Task requirements
Please give the rows below again, changing "midpoint" to "center" and keeping everything else as it is. Leave the pictures out.

Record set
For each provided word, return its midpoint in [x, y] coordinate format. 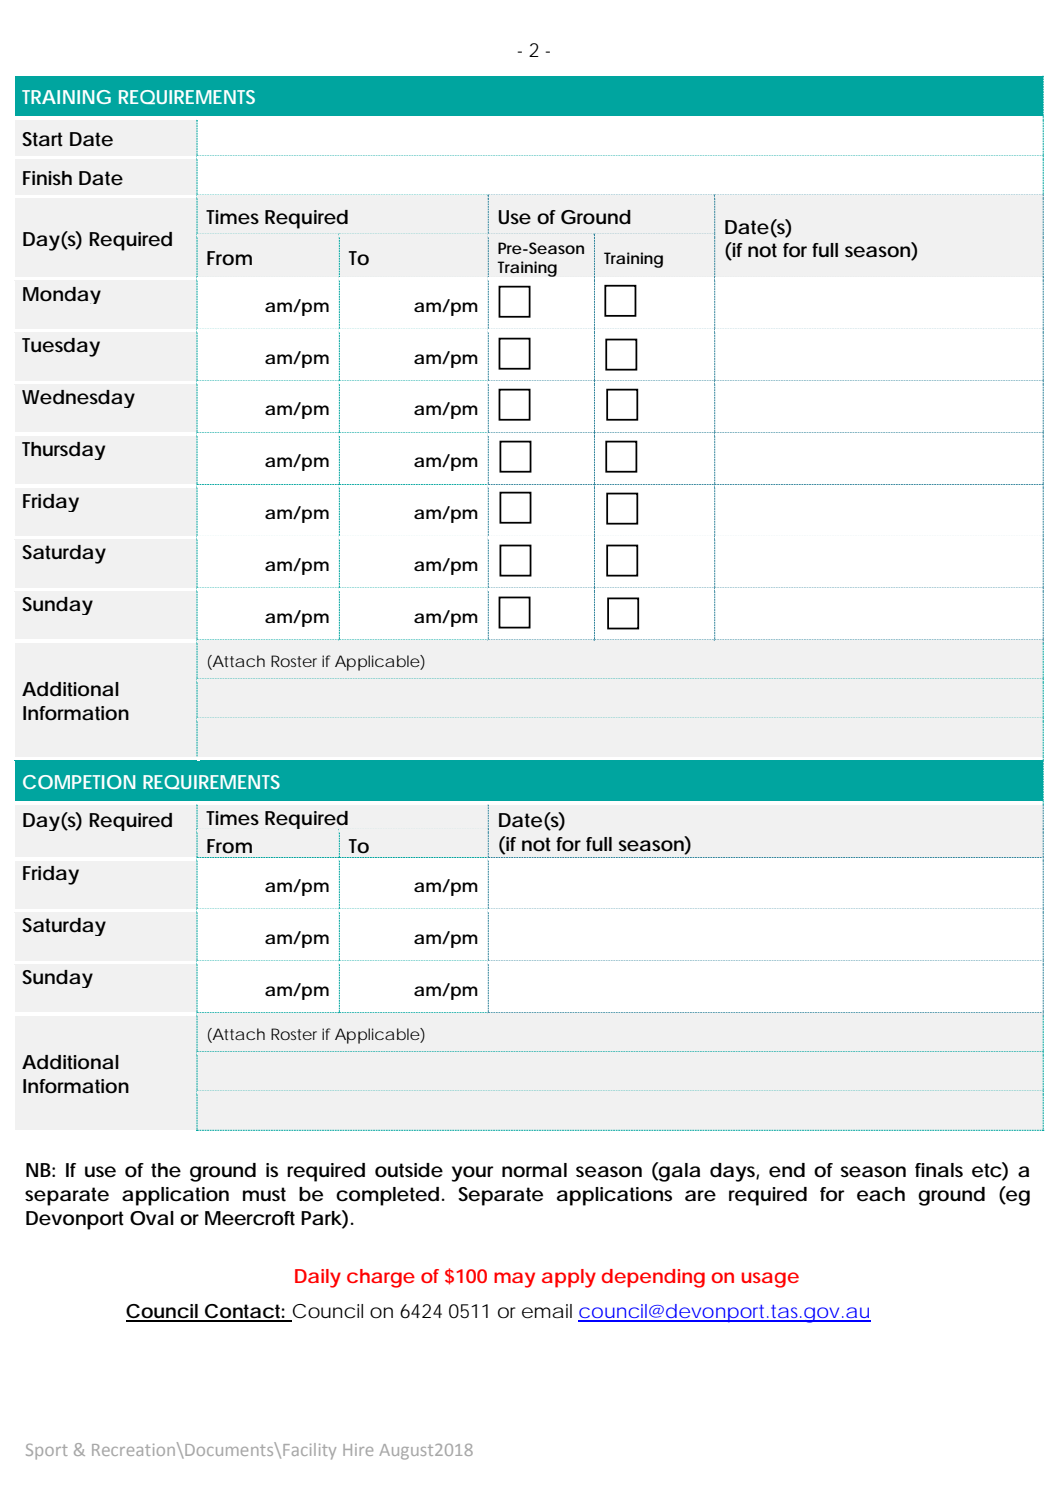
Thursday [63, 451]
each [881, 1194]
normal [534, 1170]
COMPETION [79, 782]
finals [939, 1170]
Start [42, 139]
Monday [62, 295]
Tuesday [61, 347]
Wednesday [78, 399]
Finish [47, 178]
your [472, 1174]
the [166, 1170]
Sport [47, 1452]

Answer to this problem
For each provided word, return its center in [x, y] coordinate format. 
Thursday [63, 451]
each [881, 1194]
normal [534, 1170]
COMPETION [79, 782]
finals [939, 1170]
Start [42, 139]
Monday [62, 295]
Tuesday [61, 347]
Wednesday [78, 399]
Finish [47, 178]
your [472, 1174]
the [166, 1170]
Sport [47, 1452]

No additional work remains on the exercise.